Dataset entries:
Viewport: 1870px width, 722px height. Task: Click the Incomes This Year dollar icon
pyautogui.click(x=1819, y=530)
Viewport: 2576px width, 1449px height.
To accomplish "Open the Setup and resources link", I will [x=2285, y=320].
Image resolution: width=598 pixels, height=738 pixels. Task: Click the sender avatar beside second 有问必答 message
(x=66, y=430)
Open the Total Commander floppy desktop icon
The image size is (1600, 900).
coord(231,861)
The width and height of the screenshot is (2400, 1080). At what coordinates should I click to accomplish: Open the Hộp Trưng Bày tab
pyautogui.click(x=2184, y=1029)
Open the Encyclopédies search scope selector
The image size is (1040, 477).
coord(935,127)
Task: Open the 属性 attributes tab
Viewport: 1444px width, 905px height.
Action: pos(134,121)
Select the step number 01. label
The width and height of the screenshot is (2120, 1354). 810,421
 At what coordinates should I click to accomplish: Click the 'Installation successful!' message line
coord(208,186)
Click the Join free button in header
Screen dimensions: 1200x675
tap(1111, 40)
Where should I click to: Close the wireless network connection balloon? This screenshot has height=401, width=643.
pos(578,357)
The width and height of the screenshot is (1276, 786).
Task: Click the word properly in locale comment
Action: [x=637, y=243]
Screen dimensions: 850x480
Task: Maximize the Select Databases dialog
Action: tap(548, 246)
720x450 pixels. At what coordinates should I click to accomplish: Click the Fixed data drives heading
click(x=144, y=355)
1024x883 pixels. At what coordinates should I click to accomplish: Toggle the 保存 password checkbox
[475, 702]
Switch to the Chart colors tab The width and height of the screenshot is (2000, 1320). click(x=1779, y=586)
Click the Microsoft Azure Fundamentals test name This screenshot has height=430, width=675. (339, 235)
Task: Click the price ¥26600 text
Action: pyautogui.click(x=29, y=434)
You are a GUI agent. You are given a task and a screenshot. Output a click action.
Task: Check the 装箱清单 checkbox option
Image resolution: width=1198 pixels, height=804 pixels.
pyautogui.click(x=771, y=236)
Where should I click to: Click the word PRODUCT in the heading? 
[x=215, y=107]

_What to work on_. Please give back the entries above, unchanged and complete.

_Exercise response_.
Viewport: 1870px width, 722px height. Task: Click the Incomes This Year dollar icon
pyautogui.click(x=1819, y=530)
Viewport: 2576px width, 1449px height.
To accomplish "Open the Setup and resources link", I will [x=2285, y=320].
Image resolution: width=598 pixels, height=738 pixels. Task: Click the sender avatar beside second 有问必答 message
(x=66, y=430)
Open the Total Commander floppy desktop icon
The image size is (1600, 900).
coord(231,861)
The width and height of the screenshot is (2400, 1080). At what coordinates should I click to accomplish: Open the Hộp Trưng Bày tab
pyautogui.click(x=2184, y=1029)
Open the Encyclopédies search scope selector
The image size is (1040, 477).
coord(935,127)
Task: Open the 属性 attributes tab
Viewport: 1444px width, 905px height.
Action: pos(134,121)
Select the step number 01. label
The width and height of the screenshot is (2120, 1354). 810,421
 At what coordinates should I click to accomplish: Click the 'Installation successful!' message line
coord(208,186)
Click the Join free button in header
Screen dimensions: 1200x675
tap(1111, 40)
Where should I click to: Close the wireless network connection balloon? This screenshot has height=401, width=643.
pos(578,357)
The width and height of the screenshot is (1276, 786).
Task: Click the word properly in locale comment
Action: [x=637, y=243]
Screen dimensions: 850x480
Task: Maximize the Select Databases dialog
Action: tap(548, 246)
720x450 pixels. At what coordinates should I click to accomplish: Click the Fixed data drives heading
click(x=144, y=355)
1024x883 pixels. At what coordinates should I click to accomplish: Toggle the 保存 password checkbox
[475, 702]
Switch to the Chart colors tab The width and height of the screenshot is (2000, 1320). click(x=1779, y=586)
Click the Microsoft Azure Fundamentals test name This screenshot has height=430, width=675. (339, 235)
Task: Click the price ¥26600 text
Action: pyautogui.click(x=29, y=434)
You are a GUI agent. You are given a task and a screenshot. Output a click action.
Task: Check the 装箱清单 checkbox option
Image resolution: width=1198 pixels, height=804 pixels.
pyautogui.click(x=771, y=236)
Where should I click to: Click the word PRODUCT in the heading? 
[x=215, y=107]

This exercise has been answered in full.